José "Dumbo" Rodríguez

Personal information
- Full name: José Rodríguez Sevilla
- Date of birth: 28 March 1939
- Place of birth: Guadalajara, Jalisco, Mexico
- Date of death: 1 January 2015 (aged 75)
- Place of death: Colima, Colima, Mexico
- Position: Midfielder

Senior career*
- Years: Team / Apps / (Gls)
- 1960–1963: Nacional /  / (8)
- 1963–1970: Atlas /  / (54)
- 1970–1975: Monterrey

International career
- 1963–1969: Mexico / 6 / (0)

= José "Dumbo" Rodríguez =

Mexican footballer (1939–2015)

José Trinidad Rodríguez Sevilla (28 March 1939 – 1 January 2015) was a Mexican football player and manager. Nicknamed "Dumbo", he played as a midfielder for Atlas and Monterrey throughout the 1960s and the mid-1970s. He also represented Mexico internationally for the 1963 and 1969 CONCACAF Championships.

==Club career==
Rodríguez was born on 28 March 1939 in Guadalajara. He received his nickname of Dumbo due to his strong resemblance to Chivas forward Adalberto López.
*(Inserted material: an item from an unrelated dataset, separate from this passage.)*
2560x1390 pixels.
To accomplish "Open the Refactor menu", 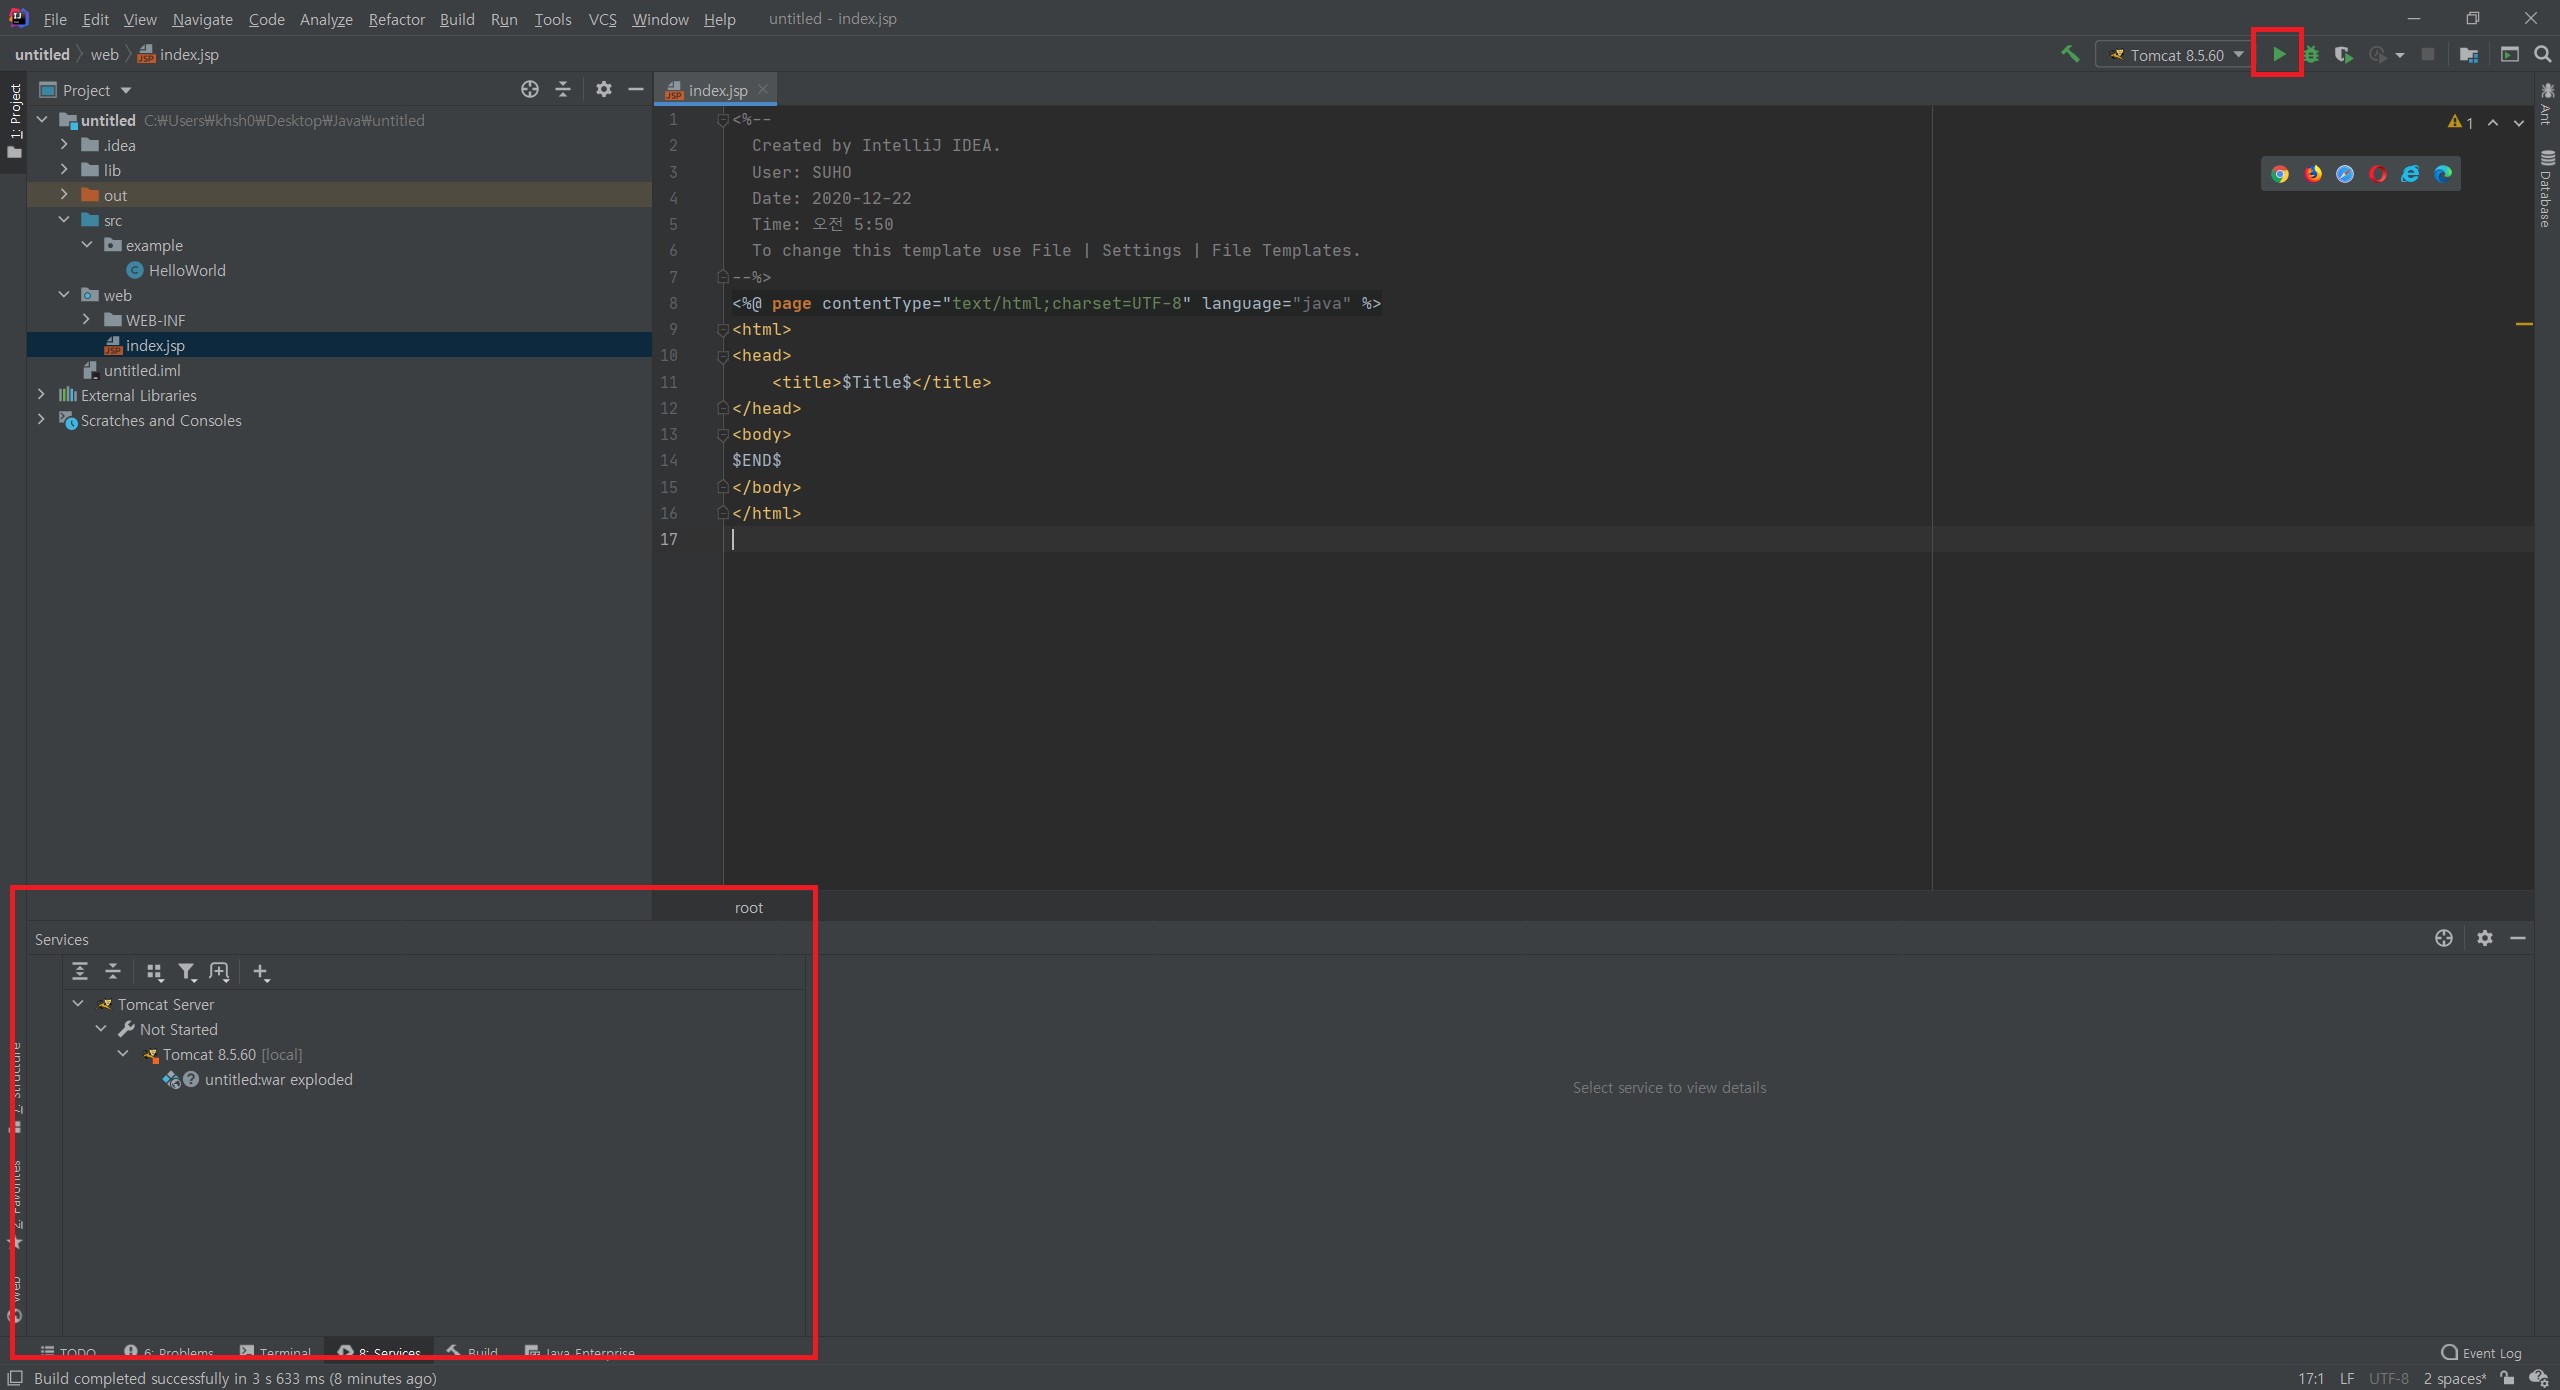I will click(x=396, y=19).
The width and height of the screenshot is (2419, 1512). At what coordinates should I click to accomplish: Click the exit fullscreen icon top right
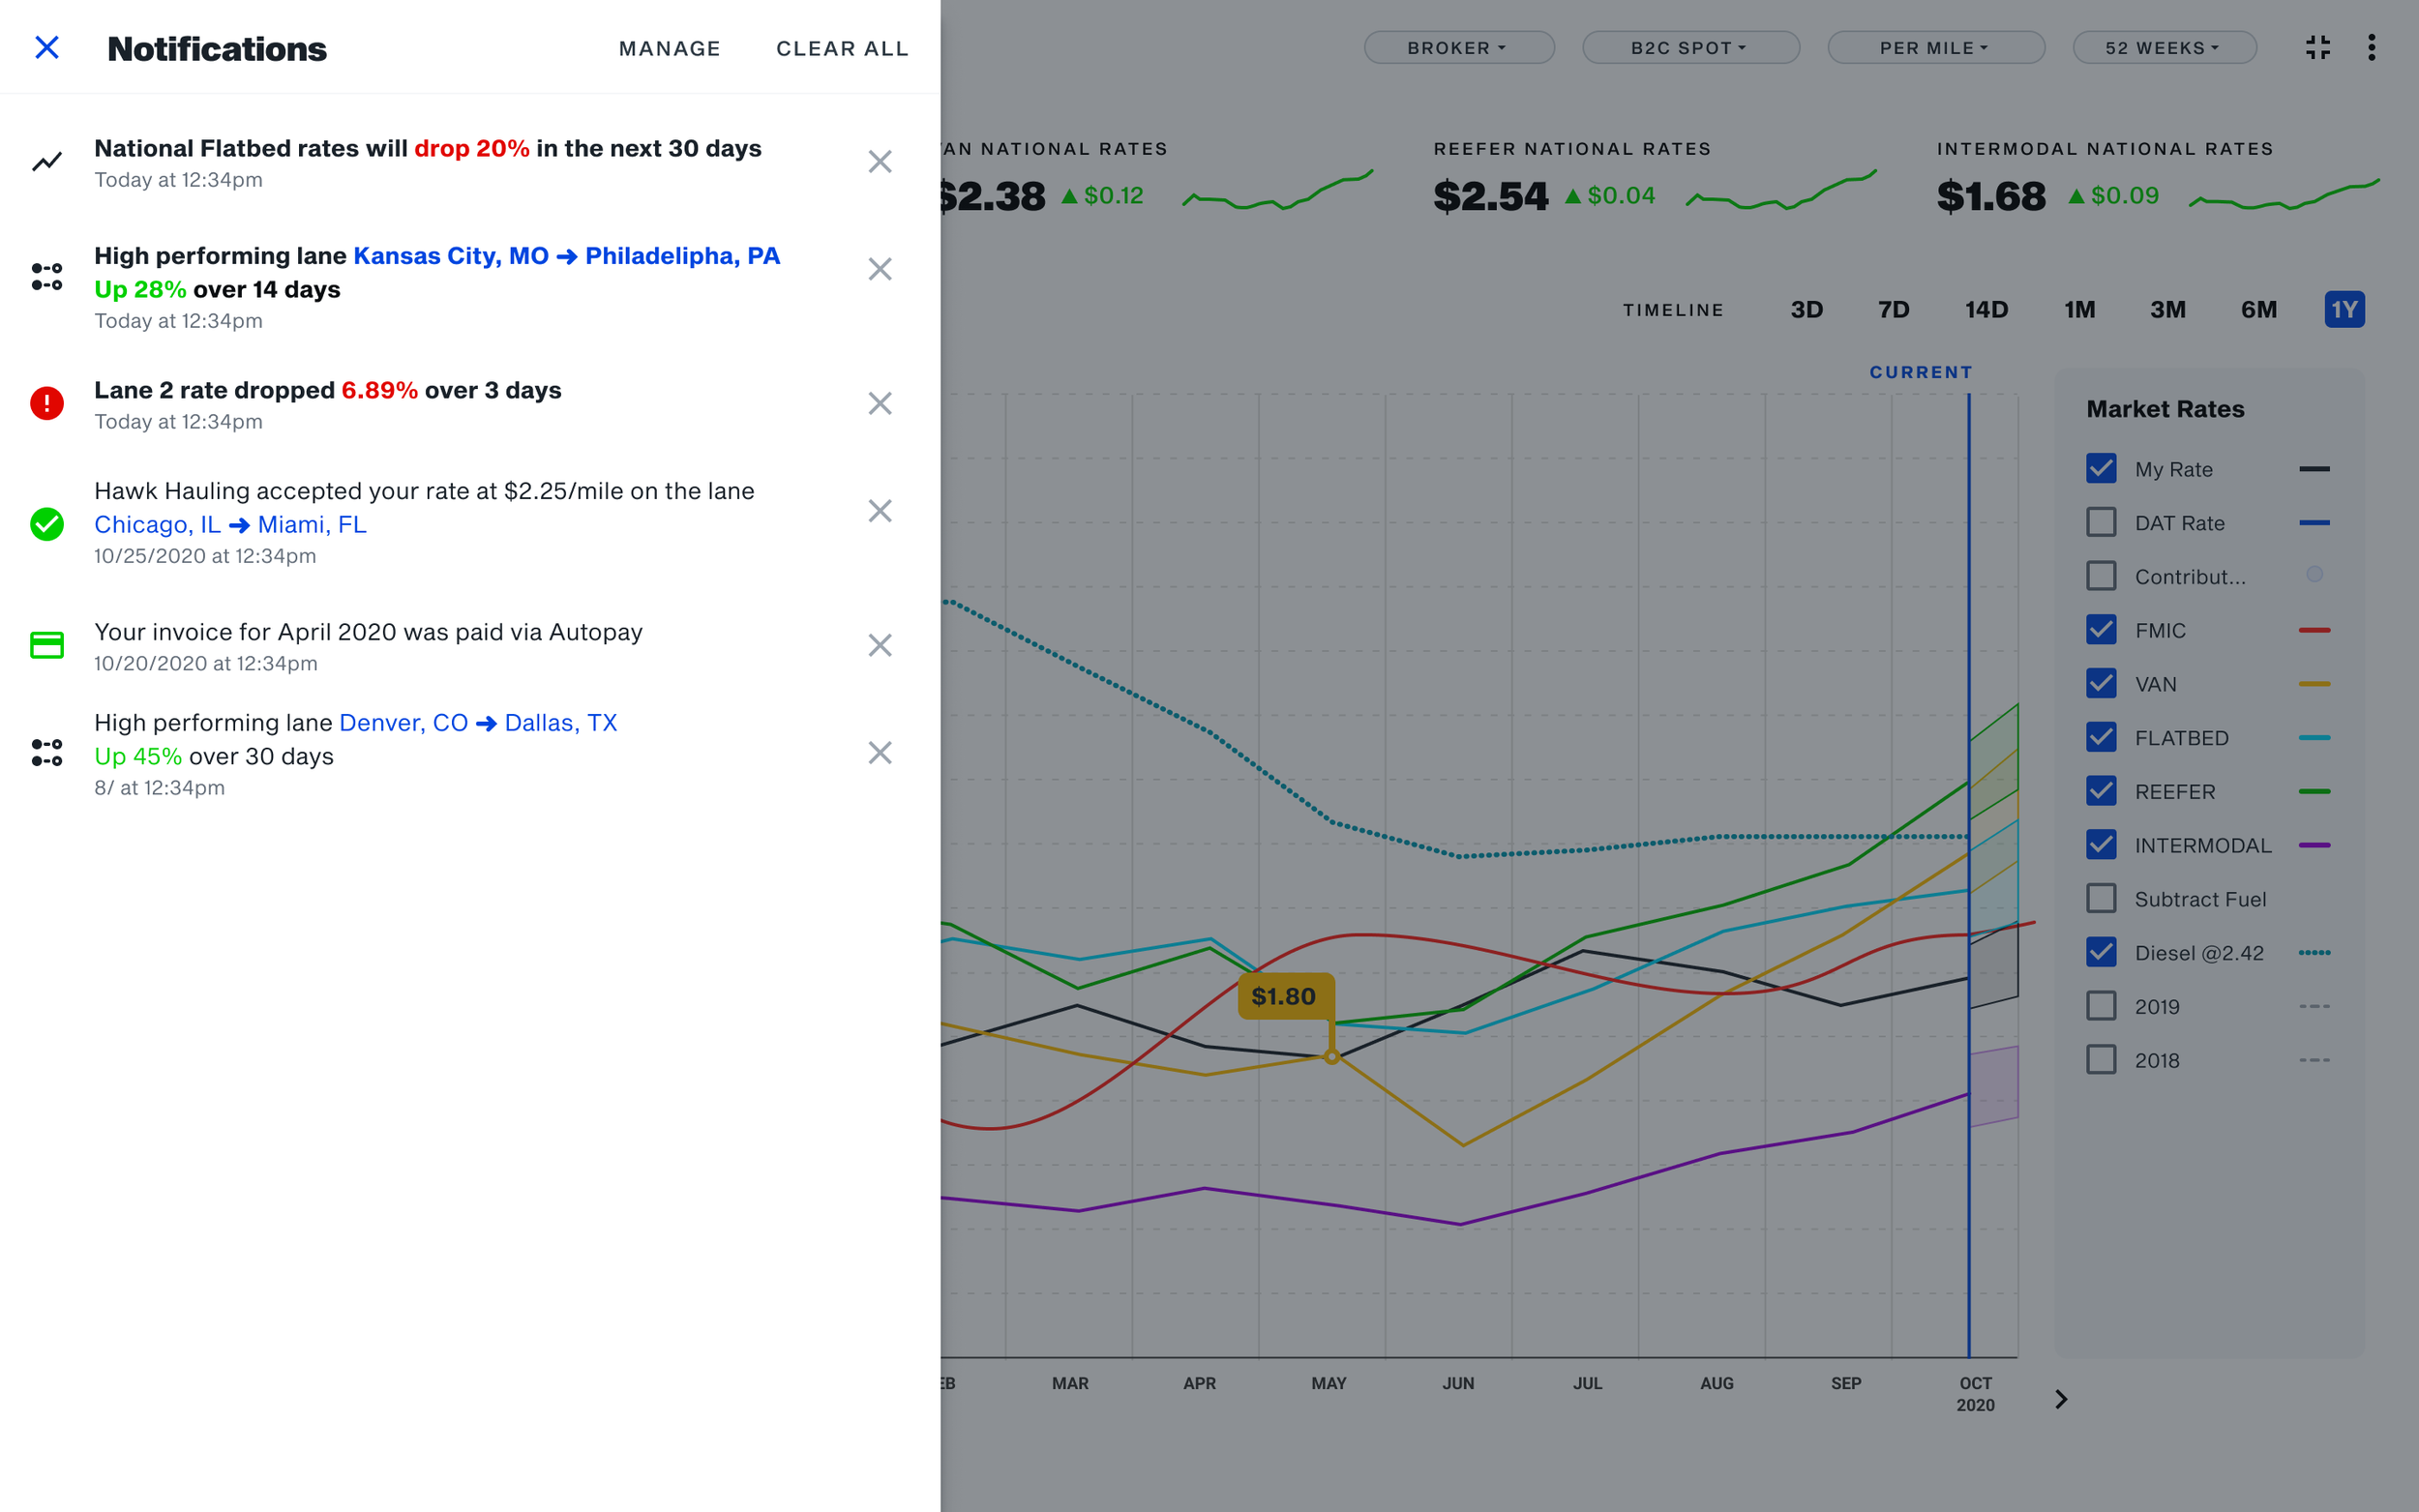click(2318, 47)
Seeing his talents, Rodríguez received his first contract with Nacional for the 1960–61 Mexican Segunda División season. His inaugural season would be highly successful as he was part of the winning squad for promotion to the top-flight of Mexican football. He then made his Liga MX debut during a 2–3 defeat against América at the Estadio Olímpico Universitario on 18 June 1961. Following scoring eight goals throughout his entire career with the Pericos, he then began playing for Atlas where throughout the course of his career, he would score 54 goals for the club, be part of the winning squad for the 1967–68 Copa México and become the top goalscorer for the 1970 season. He then played for Monterrey beginning in the 1970–71 season and would be known as a veteran player in an era of younger players emerging in the club such as Ubirajara Chagas, Guarací Barbosa, Magdaleno Cano, Daniel Ernesto Musante and Vicente Álvarez. He remained with the Rayados until his retirement following the 1974–75 season.

==International career==
Rodríguez was called up to represent Mexico for the 1963 and 1969 CONCACAF Championship where he played as a substitute in the former and more prominently played in all five matches of the latter as well as in the qualification match against Bermuda that same year.

==Managerial career==
He then became a manager as he continued his career with Monterrey with Ignacio Jáuregui. Notably, he managed Tampico Madero alongside Gustavo Peña to save the club from relegation as well as fully managed Loros UdeC during the 1985–86 Mexican Tercera División season.

==Personal life==
Rodríguez died on 1 January 2015 at Colima.